For more information on ongoing ACUS Projects, subscribe to our mailing list. See here for more information about our ongoing Assembly Projects and here for more information about our ongoing Office of the Chairman initiatives.
RECENT PUBLICATIONS & REPORTS
White House Legal Aid Interagency Roundtable
ACUS is pleased to join the White House and Department of Justice in announcing the release of the 2021 Legal Aid Interagency Roundtable Report, Access to Justice in the Age of COVID-19. The report describes the adverse impact of the pandemic on access to government programs, identifies key lessons learned since March 2020, and highlights innovation strategies adopted to advance access to government programs including expanding virtual services. Among the creative innovations the report highlights is ACUS Recommendation 2021-4, Virtual Hearings in Agency Adjudication, which provides “access-to-justice recommendations for all virtual Federal agency adjudications.”

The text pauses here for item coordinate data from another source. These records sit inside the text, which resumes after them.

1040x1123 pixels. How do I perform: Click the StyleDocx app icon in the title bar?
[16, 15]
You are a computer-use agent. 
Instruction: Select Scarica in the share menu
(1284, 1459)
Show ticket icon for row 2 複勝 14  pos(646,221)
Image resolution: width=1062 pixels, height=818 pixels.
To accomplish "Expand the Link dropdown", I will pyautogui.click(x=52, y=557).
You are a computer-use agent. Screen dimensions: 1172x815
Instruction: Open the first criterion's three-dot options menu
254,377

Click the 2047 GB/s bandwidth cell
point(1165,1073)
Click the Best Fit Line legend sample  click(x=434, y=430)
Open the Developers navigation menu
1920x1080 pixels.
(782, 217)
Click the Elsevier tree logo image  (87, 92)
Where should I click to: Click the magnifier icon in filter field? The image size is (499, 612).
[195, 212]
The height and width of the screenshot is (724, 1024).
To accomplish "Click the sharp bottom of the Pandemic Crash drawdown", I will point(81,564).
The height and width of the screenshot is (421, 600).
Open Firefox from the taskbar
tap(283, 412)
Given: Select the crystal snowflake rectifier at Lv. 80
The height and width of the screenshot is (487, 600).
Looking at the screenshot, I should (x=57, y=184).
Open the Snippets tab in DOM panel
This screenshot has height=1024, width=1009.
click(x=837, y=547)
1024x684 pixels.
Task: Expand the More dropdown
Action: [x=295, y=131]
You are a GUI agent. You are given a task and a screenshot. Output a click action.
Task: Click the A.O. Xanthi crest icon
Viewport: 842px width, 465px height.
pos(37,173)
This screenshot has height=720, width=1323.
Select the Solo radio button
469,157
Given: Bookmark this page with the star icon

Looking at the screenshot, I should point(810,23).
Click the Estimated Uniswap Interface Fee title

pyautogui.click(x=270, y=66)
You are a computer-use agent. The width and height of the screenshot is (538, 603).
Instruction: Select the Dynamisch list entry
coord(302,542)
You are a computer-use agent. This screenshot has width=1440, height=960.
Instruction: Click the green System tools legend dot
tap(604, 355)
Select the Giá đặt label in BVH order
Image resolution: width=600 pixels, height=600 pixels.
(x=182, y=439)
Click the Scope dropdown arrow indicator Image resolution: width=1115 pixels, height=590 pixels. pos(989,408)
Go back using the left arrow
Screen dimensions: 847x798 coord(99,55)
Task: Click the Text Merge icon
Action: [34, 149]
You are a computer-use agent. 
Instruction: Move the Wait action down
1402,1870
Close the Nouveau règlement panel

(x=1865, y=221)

ACUS is one of 28 member agencies of the Legal Aid Interagency Roundtable named in President Biden’s May 18, 2021 Memorandum on Restoring the Department of Justice’s Access-to-Justice Function and Reinvigorating the White House Legal Aid Interagency Roundtable. Chaired by White House Counsel Dana Remus and Attorney General Merrick Garland, the Roundtable develops policy recommendations and best practices to improve access to justice and facilitate coordination among federal programs on access-to-justice issues.
ACUS has published the first issue of Adjudication Updates, a new Office of the Chairman initiative to share adjudication-related developments with agencies, Congress, and the public. The September 2021 issue provides updates on agency adjudication related to access to justice, administrative review, alternative dispute resolution, appointment and removal, procedural rules, public access, representation, and the use of technology.